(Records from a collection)
|---|
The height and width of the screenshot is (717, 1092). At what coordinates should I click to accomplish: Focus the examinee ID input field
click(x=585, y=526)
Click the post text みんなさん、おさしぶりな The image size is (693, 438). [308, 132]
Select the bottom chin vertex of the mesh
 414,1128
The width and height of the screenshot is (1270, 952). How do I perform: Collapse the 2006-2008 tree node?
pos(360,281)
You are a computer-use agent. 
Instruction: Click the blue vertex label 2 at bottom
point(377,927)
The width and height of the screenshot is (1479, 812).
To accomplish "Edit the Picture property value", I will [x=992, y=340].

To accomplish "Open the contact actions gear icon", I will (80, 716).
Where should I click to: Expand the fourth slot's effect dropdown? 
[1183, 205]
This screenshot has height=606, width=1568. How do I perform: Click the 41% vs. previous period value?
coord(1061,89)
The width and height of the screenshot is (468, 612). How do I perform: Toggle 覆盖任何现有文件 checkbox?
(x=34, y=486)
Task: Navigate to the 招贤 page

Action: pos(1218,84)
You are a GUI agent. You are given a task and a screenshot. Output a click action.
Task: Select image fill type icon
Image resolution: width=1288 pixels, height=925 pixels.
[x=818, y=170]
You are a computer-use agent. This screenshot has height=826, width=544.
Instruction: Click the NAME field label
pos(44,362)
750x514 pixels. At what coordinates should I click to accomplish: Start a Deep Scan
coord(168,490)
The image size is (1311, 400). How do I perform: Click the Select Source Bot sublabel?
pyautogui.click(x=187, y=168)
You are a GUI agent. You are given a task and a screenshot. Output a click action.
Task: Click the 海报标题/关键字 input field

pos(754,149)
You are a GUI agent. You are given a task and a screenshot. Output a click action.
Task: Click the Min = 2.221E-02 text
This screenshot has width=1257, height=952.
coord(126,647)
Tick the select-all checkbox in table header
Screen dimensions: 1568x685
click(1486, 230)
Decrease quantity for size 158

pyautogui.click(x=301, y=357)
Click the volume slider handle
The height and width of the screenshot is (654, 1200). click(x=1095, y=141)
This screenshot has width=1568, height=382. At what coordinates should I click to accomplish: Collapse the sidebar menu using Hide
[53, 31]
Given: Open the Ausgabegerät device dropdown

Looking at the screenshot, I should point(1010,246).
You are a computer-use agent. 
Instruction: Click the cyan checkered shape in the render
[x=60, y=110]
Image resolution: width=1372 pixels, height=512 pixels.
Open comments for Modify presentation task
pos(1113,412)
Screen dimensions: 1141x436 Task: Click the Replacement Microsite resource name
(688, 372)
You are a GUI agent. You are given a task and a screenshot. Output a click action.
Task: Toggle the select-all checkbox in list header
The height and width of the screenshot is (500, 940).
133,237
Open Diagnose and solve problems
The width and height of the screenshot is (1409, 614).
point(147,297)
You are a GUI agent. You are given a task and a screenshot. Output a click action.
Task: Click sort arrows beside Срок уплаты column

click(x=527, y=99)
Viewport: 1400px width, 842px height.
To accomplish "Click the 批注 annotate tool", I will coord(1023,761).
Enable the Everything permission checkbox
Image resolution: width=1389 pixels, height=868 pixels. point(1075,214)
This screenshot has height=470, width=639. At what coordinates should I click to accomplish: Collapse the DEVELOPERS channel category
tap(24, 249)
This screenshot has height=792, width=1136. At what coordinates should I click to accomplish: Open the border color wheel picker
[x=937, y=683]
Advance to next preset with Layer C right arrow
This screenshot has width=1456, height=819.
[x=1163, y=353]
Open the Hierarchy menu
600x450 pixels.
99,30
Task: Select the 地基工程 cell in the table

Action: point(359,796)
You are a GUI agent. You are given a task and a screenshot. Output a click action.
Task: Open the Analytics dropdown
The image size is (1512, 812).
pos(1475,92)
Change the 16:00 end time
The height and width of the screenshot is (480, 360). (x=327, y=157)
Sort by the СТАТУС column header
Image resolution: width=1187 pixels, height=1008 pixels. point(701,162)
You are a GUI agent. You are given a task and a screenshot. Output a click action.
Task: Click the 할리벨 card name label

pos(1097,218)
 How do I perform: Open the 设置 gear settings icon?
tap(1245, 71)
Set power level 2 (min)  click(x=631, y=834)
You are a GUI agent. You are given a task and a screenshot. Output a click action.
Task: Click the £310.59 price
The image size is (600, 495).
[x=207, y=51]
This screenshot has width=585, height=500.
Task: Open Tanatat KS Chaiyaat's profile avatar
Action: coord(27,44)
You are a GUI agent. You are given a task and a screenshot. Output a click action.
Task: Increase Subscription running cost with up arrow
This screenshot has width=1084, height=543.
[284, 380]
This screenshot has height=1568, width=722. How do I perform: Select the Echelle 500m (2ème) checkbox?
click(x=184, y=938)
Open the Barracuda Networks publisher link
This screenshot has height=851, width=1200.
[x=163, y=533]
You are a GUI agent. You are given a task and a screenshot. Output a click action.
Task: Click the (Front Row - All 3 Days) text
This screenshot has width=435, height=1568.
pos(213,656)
|---|
_Exercise details:_
Recast the lines of the listing as a numbered list, from the line that contains "Sort by the СТАТУС column header" through the line that contains "[x=163, y=533]", inclusive. Leave out any blank lines.

_Output for this exercise:_
1. Sort by the СТАТУС column header
2. Image resolution: width=1187 pixels, height=1008 pixels. point(701,162)
3. You are a GUI agent. You are given a task and a screenshot. Output a click action.
4. Task: Click the 할리벨 card name label
5. pos(1097,218)
6.  How do I perform: Open the 设置 gear settings icon?
7. tap(1245, 71)
8. Set power level 2 (min)  click(x=631, y=834)
9. You are a GUI agent. You are given a task and a screenshot. Output a click action.
10. Task: Click the £310.59 price
11. The image size is (600, 495).
12. [x=207, y=51]
13. This screenshot has width=585, height=500.
14. Task: Open Tanatat KS Chaiyaat's profile avatar
15. Action: coord(27,44)
16. You are a GUI agent. You are given a task and a screenshot. Output a click action.
17. Task: Increase Subscription running cost with up arrow
18. This screenshot has width=1084, height=543.
19. [284, 380]
20. This screenshot has height=1568, width=722. How do I perform: Select the Echelle 500m (2ème) checkbox?
21. click(x=184, y=938)
22. Open the Barracuda Networks publisher link
23. This screenshot has height=851, width=1200.
24. [x=163, y=533]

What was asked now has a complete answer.